Reproduce exactly the lines of the material beneath, from the line that contains "Click the Case Reference Number field" to the line that contains "The image size is (1481, 585).", both included, and no other lines.

● THE RECORDS:
▽
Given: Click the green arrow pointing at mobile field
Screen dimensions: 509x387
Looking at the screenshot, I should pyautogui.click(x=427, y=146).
△
▽
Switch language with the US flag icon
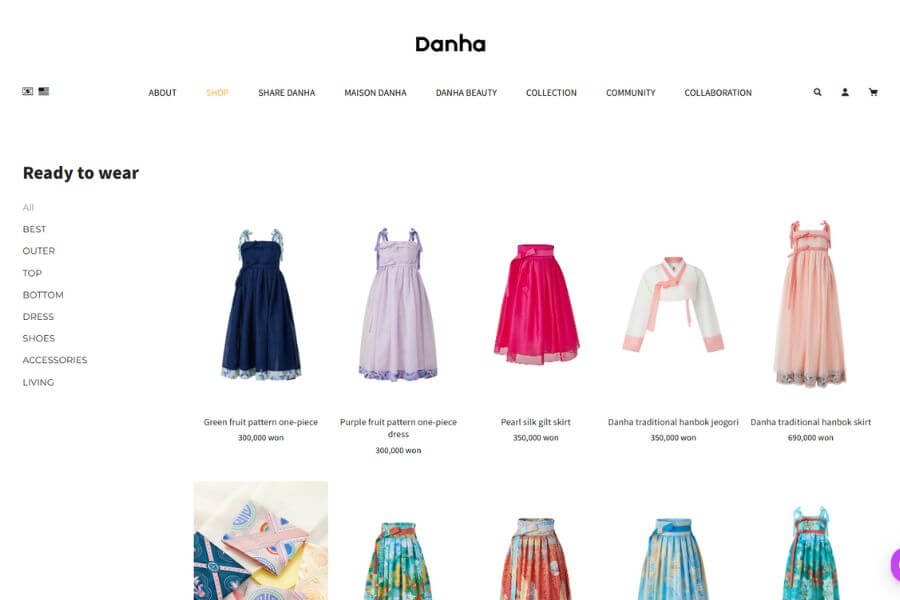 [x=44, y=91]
△
▽
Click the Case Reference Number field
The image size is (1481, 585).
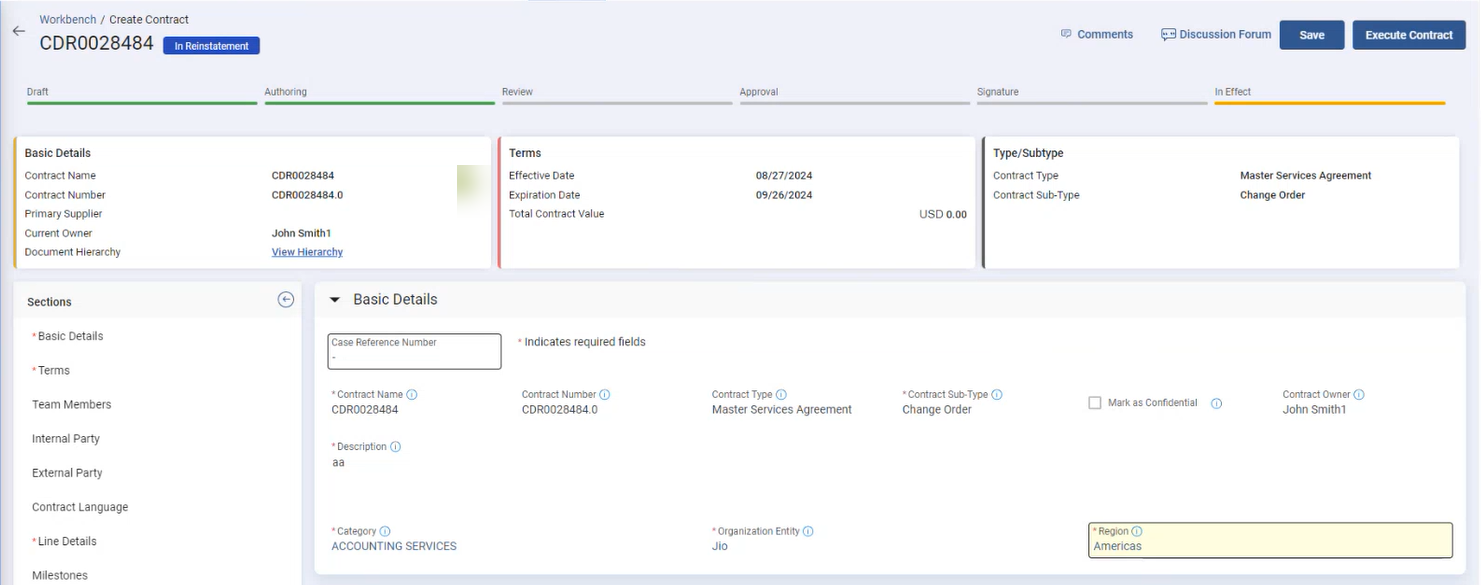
△
● EXERCISE RESULT:
Click the Case Reference Number field
The image size is (1481, 585).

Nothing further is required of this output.